Sondaggio choc della CNN: oggi solo il 44% degli elettori si dice pronto a rimandarlo alla Casa Bianca. E i democratici sono in crisi nera

Sondaggio shock della Cnn: secondo il 52 per cento degli americani il presidente Barack Obama non merita la rielezione nel 2012. Quarantaquattro americani su cento si sono detti pronti a confermare Obama per il secondo mandato, meno della leggera maggioranza che invece è pronta a mandare qualcun altro alla Casa Bianca.
Il divario 52 a 44 è stato riscontrato sia tra la popolazione in generale che tra gli americani registrati al voto, un campione considerato in genere più affidabile per valutare gli umori dell'elettorato.
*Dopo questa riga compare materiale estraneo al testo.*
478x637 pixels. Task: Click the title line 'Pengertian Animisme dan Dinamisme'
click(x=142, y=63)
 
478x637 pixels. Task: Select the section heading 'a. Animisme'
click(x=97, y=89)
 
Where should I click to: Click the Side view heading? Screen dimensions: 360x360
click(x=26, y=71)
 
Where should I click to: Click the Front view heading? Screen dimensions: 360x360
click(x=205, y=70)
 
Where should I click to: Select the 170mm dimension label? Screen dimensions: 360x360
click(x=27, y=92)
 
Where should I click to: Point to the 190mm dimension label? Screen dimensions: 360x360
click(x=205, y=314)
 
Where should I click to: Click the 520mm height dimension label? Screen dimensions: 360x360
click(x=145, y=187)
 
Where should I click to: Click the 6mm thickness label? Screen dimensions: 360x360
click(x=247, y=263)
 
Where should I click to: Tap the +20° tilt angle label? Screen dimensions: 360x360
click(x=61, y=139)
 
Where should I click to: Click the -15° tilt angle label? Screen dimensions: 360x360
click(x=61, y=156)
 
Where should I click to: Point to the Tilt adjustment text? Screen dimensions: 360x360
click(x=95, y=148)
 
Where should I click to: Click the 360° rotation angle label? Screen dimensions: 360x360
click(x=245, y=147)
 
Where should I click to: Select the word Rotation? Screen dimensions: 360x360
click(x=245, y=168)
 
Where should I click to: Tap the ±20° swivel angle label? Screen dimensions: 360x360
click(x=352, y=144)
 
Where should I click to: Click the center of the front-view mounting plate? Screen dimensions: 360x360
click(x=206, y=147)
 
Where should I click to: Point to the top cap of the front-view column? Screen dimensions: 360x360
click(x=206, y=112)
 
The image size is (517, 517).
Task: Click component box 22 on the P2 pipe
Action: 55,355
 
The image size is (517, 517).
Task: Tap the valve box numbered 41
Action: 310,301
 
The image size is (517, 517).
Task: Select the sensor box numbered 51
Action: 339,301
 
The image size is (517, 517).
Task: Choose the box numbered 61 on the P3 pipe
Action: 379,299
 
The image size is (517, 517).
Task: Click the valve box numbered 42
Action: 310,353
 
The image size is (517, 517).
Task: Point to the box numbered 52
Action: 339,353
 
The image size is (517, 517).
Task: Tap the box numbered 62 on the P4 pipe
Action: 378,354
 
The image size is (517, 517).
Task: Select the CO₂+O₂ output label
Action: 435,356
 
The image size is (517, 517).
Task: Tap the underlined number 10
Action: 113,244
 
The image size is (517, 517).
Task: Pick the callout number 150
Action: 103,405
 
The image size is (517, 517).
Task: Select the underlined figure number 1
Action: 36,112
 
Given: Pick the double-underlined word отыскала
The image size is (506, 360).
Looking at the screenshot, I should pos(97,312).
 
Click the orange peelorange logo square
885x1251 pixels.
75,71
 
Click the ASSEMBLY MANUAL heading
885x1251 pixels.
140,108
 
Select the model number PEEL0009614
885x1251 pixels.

Lo stesso presidente nei giorni scorsi aveva detto che avrebbe preferito essere ricordato per un solo mandato buono che per due mandati cattivi.
I numeri sulla rielezione sono più negativi per Obama rispetto agli indici di approvazione e disapprovazione: il 49 per cento degli interpellati ha detto alla Cnn che promuove l'operato del presidente mentre 50 su cento disapprovano.
Secondo la Cnn uno dei problemi di Obama è che la middle class non si identifica con lui: solo il 4 per cento degli americani si autodefinisce ricco, ma il 45 per cento pensa che Obama lo sia, il 3 per cento in più di quanti lo ritengono anche lui parte del ceto medio.
I numeri poco incoraggianti per Obama coincidono con un'analisi della rivista online Politico sulle prospettive elettorali in vista del voto di mid-term. Secondo il giornale, la geografia politica degli Stati Uniti che il presidente aveva radicalmente cambiato portando a votare democratico stati incerti o repubblicani si sta riallineando con gli schemi del passato.
Nel novembre 2008 Obama aveva spezzato il ruolo decisivo di Florida e Ohio nella scelta del prossimo presidente e messo in difensiva i repubblicani in stati dati fino ad allora per solidi come Indiana, North Carolina e Virginia e in alcuni stati del West. Oggi però, in vista del voto di metà mandato in questi stessi stati, candidati democratici al Senato, alla Camera e nei posti da governatore sono improvvisamente in pericolo e potrebbero perdere. «Questo lascia pensare che lo scenario di un riallineamento democratico dell'America dato per scontato nel 2008 era quantomeno prematuro», ha scritto Politico.